VirionHealth receives funding for development of a new class of biological antivirals

Biotechnology company, VirionHealth, has won non-dilutive funding from the US Defense Advanced Research Projects Agency (DARPA) to support development of its new class of biological antivirals.

The funding, worth up to $4.2 million, comes under DARPA’s INTERfering and Co-Evolving Prevention and Therapy (INTERCEPT) programme, which seeks to develop a novel approach that uses evolution to defeat rapidly mutating pathogens and thus keep pace with fast-evolving targets.

Dr Jeffrey Almond, chairman of VirionHealth, said: “We are delighted to receive this funding and to be working with DARPA to harness the therapeutic potential of defective interfering viruses and accelerate the progress of our novel antiviral programme into the clinic.”

“This new funding recognises the significant potential of VirionHealth’s approach in treating respiratory tract infections,” added Professor Nigel Dimmock, scientific co-founder at VirionHealth. “Building on innovative work at the University of Warwick, we are the only company to have successfully developed a therapeutically active defective interfering virus.”

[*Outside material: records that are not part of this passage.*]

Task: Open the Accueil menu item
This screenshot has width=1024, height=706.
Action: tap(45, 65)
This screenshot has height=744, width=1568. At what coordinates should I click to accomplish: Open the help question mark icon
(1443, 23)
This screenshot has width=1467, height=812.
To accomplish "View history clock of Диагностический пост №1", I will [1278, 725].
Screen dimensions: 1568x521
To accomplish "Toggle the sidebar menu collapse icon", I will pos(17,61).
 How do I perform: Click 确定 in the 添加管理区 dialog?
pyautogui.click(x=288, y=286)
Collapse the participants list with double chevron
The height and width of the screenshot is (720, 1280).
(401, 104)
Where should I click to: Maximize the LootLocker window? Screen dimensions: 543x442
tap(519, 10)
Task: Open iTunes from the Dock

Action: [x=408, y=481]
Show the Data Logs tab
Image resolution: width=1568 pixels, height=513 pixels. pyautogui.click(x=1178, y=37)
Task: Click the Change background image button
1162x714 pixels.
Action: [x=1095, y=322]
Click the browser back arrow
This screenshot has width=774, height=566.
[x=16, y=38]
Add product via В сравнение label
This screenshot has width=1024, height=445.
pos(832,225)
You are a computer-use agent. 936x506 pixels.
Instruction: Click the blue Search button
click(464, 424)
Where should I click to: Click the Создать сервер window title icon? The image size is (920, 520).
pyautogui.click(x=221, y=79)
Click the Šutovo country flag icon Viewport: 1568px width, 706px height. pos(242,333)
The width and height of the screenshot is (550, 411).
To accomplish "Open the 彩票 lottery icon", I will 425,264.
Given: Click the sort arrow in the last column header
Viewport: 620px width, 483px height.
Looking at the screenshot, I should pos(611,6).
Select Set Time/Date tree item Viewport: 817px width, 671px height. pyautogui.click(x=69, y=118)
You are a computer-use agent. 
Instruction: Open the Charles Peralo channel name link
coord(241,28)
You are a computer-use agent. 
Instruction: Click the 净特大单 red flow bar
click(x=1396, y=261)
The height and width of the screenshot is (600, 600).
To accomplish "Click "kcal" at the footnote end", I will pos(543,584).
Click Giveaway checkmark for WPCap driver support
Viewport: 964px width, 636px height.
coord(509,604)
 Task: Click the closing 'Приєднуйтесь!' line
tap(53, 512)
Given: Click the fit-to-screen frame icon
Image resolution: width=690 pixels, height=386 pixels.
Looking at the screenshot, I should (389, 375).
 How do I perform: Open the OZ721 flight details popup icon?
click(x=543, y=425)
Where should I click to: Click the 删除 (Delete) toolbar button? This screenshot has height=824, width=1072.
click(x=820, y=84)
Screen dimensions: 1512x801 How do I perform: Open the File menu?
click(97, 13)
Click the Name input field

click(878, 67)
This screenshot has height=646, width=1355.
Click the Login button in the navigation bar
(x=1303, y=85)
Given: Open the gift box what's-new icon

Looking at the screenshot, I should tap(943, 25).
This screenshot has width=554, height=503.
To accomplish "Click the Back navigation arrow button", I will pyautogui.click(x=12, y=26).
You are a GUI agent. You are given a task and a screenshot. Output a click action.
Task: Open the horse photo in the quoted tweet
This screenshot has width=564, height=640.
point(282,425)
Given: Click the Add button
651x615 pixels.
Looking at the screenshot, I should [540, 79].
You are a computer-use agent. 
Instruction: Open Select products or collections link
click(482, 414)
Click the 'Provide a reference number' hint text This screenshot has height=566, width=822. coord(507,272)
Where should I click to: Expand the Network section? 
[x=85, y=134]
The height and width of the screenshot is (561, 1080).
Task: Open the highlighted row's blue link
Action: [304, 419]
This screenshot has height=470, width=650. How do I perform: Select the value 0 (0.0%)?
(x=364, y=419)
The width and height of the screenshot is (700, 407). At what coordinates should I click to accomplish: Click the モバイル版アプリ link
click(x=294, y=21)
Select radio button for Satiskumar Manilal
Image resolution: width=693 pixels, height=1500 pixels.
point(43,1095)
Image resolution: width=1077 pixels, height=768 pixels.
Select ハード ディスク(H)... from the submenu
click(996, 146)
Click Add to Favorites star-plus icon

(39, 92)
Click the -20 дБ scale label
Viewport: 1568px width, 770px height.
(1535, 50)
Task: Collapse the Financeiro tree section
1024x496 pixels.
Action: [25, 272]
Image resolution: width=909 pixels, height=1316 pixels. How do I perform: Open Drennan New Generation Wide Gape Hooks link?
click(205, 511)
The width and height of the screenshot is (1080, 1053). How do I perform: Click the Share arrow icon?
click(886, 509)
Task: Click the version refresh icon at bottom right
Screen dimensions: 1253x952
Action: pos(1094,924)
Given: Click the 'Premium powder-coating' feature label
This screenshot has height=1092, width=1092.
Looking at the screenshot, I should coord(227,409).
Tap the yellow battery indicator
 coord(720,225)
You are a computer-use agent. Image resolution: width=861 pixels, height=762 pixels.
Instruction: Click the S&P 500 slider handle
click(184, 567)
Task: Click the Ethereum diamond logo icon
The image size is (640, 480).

VirionHealth’s new class of biological antivirals acts by outcompeting replication of infectious viruses to both prevent and treat viral infections. It aims to exploit this technology in order to develop a broad-spectrum therapy, thereby potentially simplifying and accelerating treatment by removing the need for differential diagnosis.

Furthermore, it is reported that this technology is less susceptible to resistance than other approaches due to its viral out-competition abilities and innate immune system stimulation.